What is expected: An exact copy of every entry is required, minus the pictures.

Stored records:
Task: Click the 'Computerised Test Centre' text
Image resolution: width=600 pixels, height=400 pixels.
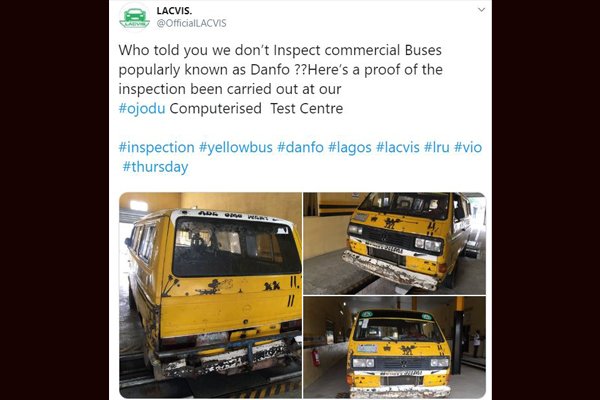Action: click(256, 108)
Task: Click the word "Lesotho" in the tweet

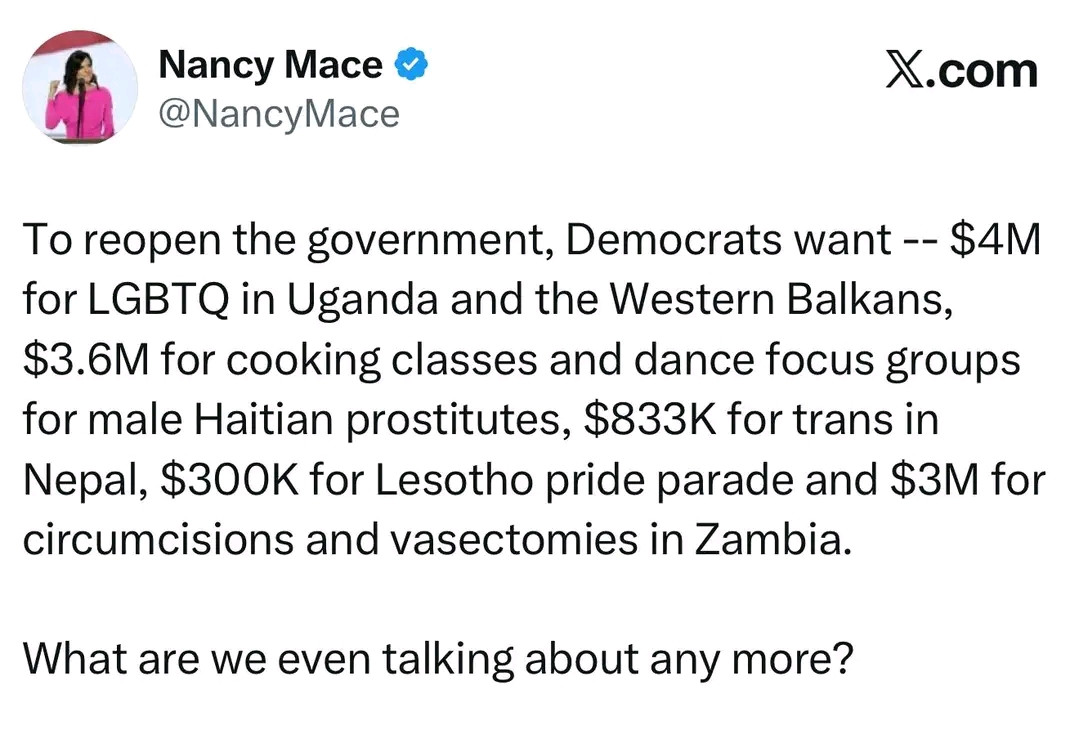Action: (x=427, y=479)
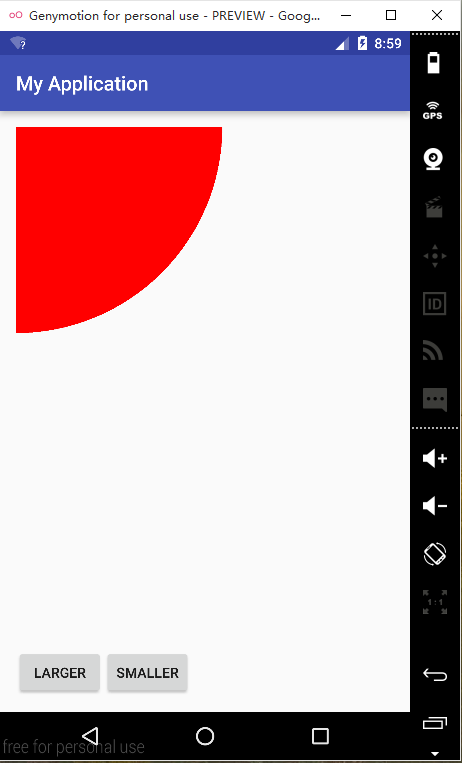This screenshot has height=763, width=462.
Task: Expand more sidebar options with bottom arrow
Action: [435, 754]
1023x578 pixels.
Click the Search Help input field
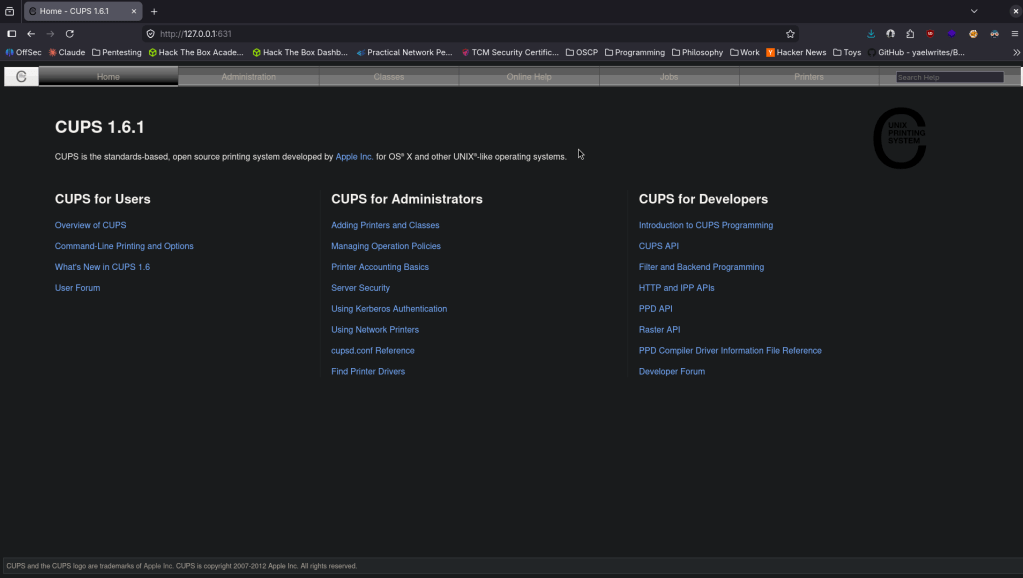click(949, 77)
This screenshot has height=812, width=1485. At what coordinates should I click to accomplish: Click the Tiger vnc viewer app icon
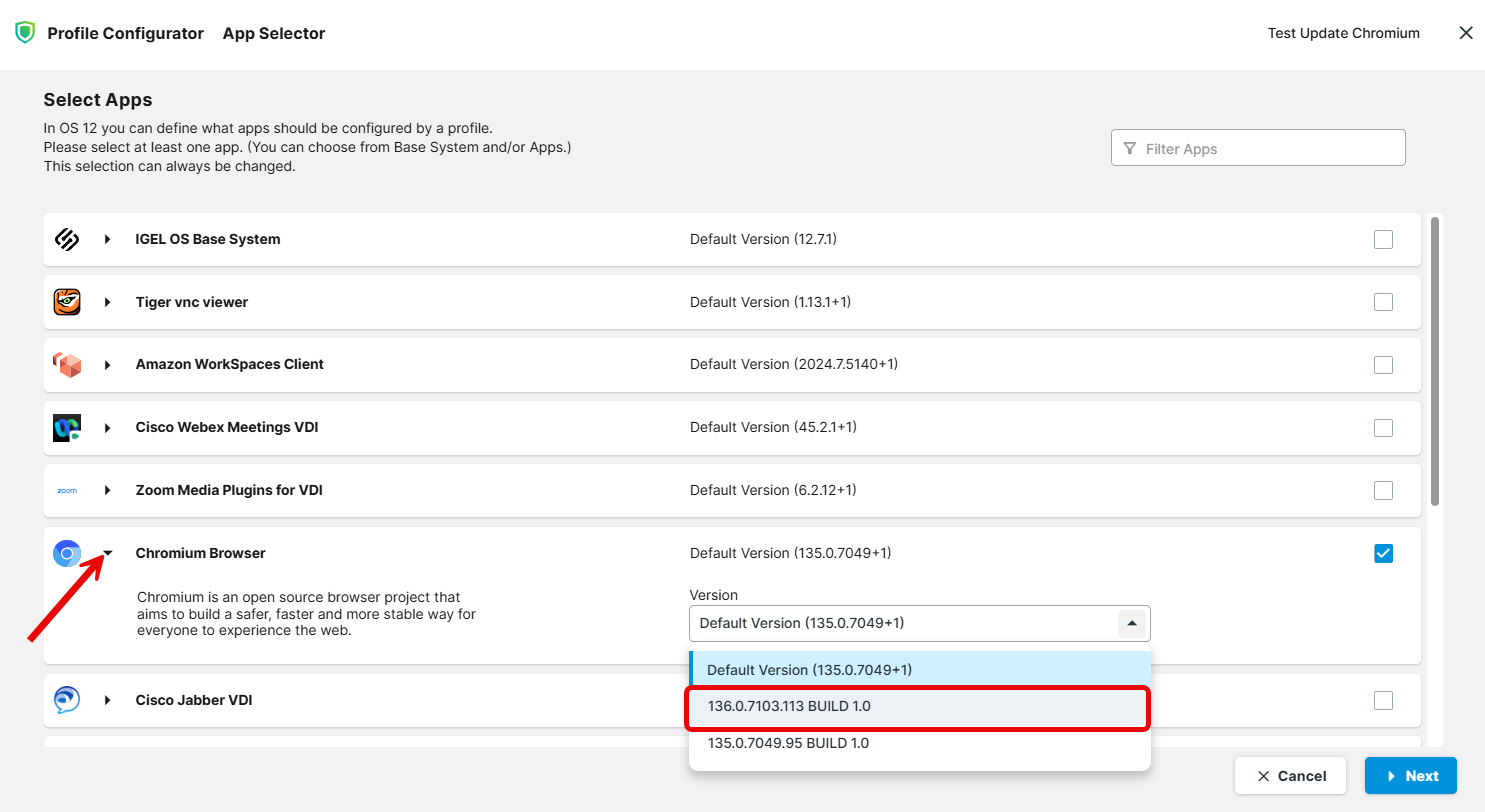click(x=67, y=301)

Task output:
Task: Click the 'Computerised Test Centre' text
Image resolution: width=600 pixels, height=400 pixels.
Action: click(256, 108)
Task: Click the word "Lesotho" in the tweet

Action: (x=427, y=479)
This screenshot has height=763, width=462.
Task: Expand more sidebar options with bottom arrow
Action: [435, 754]
1023x578 pixels.
Click the Search Help input field
click(949, 77)
This screenshot has height=812, width=1485. At what coordinates should I click to accomplish: Click the Tiger vnc viewer app icon
click(x=67, y=301)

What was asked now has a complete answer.